* EXTRACTED ENTRIES:
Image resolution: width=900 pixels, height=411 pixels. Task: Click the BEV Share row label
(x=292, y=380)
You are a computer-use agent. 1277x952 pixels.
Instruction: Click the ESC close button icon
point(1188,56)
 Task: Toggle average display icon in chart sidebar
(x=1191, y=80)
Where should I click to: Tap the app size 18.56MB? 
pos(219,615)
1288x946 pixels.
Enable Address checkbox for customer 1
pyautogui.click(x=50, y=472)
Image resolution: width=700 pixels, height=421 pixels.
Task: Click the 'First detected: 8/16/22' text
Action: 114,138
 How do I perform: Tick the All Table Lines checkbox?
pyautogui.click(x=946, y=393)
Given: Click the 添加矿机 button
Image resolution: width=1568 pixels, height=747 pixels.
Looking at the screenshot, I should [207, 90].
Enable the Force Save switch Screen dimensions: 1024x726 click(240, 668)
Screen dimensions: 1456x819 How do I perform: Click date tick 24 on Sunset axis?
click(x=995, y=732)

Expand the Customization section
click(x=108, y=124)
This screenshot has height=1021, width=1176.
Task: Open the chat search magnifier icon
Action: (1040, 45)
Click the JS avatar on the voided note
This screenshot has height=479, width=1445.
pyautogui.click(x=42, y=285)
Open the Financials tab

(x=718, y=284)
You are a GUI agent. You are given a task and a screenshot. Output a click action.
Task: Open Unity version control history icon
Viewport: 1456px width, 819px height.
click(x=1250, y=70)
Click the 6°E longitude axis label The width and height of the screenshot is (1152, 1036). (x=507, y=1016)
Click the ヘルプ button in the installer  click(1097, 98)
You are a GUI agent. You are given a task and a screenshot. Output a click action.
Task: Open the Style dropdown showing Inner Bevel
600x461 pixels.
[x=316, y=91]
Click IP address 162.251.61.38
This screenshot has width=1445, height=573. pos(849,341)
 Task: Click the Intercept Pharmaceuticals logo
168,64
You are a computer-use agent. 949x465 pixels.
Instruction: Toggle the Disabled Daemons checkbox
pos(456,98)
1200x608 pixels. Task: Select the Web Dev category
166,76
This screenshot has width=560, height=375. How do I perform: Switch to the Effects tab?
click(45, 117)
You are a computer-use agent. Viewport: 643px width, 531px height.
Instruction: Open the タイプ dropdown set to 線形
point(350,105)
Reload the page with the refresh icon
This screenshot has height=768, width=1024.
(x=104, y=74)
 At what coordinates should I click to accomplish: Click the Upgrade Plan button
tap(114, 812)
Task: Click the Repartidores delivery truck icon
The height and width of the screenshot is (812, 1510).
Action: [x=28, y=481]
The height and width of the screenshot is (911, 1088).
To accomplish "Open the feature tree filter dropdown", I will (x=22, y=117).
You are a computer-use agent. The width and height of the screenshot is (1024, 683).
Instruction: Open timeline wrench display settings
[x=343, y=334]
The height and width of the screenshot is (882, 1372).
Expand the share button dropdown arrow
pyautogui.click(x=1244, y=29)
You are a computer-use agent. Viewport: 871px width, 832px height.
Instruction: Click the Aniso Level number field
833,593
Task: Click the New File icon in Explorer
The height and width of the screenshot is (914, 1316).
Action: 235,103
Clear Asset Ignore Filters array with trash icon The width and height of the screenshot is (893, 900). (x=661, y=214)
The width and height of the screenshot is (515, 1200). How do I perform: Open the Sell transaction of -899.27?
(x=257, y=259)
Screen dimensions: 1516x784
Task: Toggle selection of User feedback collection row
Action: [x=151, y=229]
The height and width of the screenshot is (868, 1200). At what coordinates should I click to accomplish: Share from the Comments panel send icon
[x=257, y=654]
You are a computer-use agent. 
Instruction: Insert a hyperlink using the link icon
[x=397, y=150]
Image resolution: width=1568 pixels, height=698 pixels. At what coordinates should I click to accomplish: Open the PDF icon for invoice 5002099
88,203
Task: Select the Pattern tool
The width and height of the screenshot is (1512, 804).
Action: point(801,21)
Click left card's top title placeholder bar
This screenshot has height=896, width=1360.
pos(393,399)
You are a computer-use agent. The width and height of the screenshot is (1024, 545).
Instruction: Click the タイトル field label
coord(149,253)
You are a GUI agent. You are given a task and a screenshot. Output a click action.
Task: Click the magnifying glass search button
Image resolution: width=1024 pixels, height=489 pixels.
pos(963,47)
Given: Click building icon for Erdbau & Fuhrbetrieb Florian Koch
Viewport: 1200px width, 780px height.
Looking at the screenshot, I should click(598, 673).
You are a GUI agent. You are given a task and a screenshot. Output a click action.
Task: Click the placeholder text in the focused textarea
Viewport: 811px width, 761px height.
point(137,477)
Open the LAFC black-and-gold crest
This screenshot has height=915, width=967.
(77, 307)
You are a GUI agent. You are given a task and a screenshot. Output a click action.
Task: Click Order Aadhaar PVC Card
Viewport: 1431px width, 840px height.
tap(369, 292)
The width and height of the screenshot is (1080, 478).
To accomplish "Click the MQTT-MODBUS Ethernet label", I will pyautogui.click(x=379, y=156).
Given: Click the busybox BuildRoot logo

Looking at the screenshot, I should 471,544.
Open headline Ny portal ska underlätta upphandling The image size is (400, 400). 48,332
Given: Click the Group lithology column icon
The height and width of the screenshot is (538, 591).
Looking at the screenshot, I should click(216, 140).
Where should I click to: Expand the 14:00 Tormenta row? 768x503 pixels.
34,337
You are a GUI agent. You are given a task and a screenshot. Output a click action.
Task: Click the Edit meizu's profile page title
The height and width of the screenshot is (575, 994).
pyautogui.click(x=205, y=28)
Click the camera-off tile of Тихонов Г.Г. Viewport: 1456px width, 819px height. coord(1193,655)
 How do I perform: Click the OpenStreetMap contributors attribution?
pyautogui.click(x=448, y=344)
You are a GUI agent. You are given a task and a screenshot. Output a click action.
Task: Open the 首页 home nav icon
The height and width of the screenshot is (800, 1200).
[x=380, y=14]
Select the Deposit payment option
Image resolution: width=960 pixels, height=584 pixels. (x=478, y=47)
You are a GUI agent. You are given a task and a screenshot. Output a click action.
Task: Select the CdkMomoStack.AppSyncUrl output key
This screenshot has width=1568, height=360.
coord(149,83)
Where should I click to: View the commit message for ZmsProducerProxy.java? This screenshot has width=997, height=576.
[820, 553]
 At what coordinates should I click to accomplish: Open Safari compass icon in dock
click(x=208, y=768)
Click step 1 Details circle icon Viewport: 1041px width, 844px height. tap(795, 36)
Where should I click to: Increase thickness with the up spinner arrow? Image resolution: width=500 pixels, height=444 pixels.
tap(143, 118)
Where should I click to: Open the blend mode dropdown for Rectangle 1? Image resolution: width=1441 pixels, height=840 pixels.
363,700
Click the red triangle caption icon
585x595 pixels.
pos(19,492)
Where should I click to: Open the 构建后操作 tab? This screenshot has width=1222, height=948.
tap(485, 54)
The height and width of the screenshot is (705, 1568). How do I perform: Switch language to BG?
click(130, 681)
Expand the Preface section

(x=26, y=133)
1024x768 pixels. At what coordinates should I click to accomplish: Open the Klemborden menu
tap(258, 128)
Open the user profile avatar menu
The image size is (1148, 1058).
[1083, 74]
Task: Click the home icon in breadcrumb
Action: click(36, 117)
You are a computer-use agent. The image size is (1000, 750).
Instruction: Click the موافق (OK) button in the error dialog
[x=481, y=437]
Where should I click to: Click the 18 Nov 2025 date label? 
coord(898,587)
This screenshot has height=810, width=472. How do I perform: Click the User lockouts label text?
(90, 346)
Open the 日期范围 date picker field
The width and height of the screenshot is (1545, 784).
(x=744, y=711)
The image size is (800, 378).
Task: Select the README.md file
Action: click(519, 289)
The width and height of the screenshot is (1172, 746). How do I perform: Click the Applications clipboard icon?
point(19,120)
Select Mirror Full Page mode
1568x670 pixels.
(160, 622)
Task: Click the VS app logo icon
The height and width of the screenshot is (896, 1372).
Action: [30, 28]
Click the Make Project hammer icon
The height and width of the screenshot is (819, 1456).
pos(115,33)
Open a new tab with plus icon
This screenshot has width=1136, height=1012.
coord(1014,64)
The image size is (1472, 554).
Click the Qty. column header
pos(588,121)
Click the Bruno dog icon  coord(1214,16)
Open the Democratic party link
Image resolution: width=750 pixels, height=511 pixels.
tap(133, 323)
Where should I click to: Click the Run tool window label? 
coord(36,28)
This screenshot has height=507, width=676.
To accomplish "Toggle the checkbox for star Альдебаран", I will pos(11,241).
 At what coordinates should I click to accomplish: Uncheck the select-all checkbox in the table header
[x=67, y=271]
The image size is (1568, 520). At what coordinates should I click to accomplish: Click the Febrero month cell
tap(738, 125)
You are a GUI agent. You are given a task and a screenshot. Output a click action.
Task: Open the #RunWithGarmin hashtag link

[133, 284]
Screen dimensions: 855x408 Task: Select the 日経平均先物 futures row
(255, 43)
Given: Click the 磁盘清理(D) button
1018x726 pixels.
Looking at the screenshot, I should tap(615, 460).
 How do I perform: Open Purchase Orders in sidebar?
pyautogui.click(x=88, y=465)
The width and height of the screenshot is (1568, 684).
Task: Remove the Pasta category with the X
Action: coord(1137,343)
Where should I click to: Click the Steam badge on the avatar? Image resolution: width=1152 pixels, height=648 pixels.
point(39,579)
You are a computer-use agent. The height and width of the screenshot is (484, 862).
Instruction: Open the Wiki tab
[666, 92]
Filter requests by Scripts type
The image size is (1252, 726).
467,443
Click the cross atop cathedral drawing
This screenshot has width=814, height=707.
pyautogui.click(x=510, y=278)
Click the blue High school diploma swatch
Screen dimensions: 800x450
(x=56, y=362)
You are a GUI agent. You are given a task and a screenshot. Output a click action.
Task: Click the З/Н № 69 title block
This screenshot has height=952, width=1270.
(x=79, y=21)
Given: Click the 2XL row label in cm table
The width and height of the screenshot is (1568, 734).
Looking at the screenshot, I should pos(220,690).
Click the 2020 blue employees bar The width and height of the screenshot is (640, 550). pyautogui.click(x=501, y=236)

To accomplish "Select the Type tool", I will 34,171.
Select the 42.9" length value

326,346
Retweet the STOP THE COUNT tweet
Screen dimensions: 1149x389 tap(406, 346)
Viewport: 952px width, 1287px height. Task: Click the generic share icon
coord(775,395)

* WHAT THE TASK REQUIRES:
Quote the records word for word, from their first line through the line containing "click(45, 117)", including both.

* SOLUTION TO THIS EXERCISE:
Image resolution: width=900 pixels, height=411 pixels. Task: Click the BEV Share row label
(x=292, y=380)
You are a computer-use agent. 1277x952 pixels.
Instruction: Click the ESC close button icon
point(1188,56)
 Task: Toggle average display icon in chart sidebar
(x=1191, y=80)
Where should I click to: Tap the app size 18.56MB? 
pos(219,615)
1288x946 pixels.
Enable Address checkbox for customer 1
pyautogui.click(x=50, y=472)
Image resolution: width=700 pixels, height=421 pixels.
Task: Click the 'First detected: 8/16/22' text
Action: 114,138
 How do I perform: Tick the All Table Lines checkbox?
pyautogui.click(x=946, y=393)
Given: Click the 添加矿机 button
Image resolution: width=1568 pixels, height=747 pixels.
Looking at the screenshot, I should [207, 90].
Enable the Force Save switch Screen dimensions: 1024x726 click(240, 668)
Screen dimensions: 1456x819 How do I perform: Click date tick 24 on Sunset axis?
click(x=995, y=732)

Expand the Customization section
click(x=108, y=124)
This screenshot has height=1021, width=1176.
Task: Open the chat search magnifier icon
Action: (1040, 45)
Click the JS avatar on the voided note
This screenshot has height=479, width=1445.
pyautogui.click(x=42, y=285)
Open the Financials tab

(x=718, y=284)
You are a GUI agent. You are given a task and a screenshot. Output a click action.
Task: Open Unity version control history icon
Viewport: 1456px width, 819px height.
click(x=1250, y=70)
Click the 6°E longitude axis label The width and height of the screenshot is (1152, 1036). (x=507, y=1016)
Click the ヘルプ button in the installer  click(1097, 98)
You are a GUI agent. You are given a task and a screenshot. Output a click action.
Task: Open the Style dropdown showing Inner Bevel
600x461 pixels.
[x=316, y=91]
Click IP address 162.251.61.38
This screenshot has width=1445, height=573. pos(849,341)
 Task: Click the Intercept Pharmaceuticals logo
168,64
You are a computer-use agent. 949x465 pixels.
Instruction: Toggle the Disabled Daemons checkbox
pos(456,98)
1200x608 pixels. Task: Select the Web Dev category
166,76
This screenshot has width=560, height=375. How do I perform: Switch to the Effects tab?
click(45, 117)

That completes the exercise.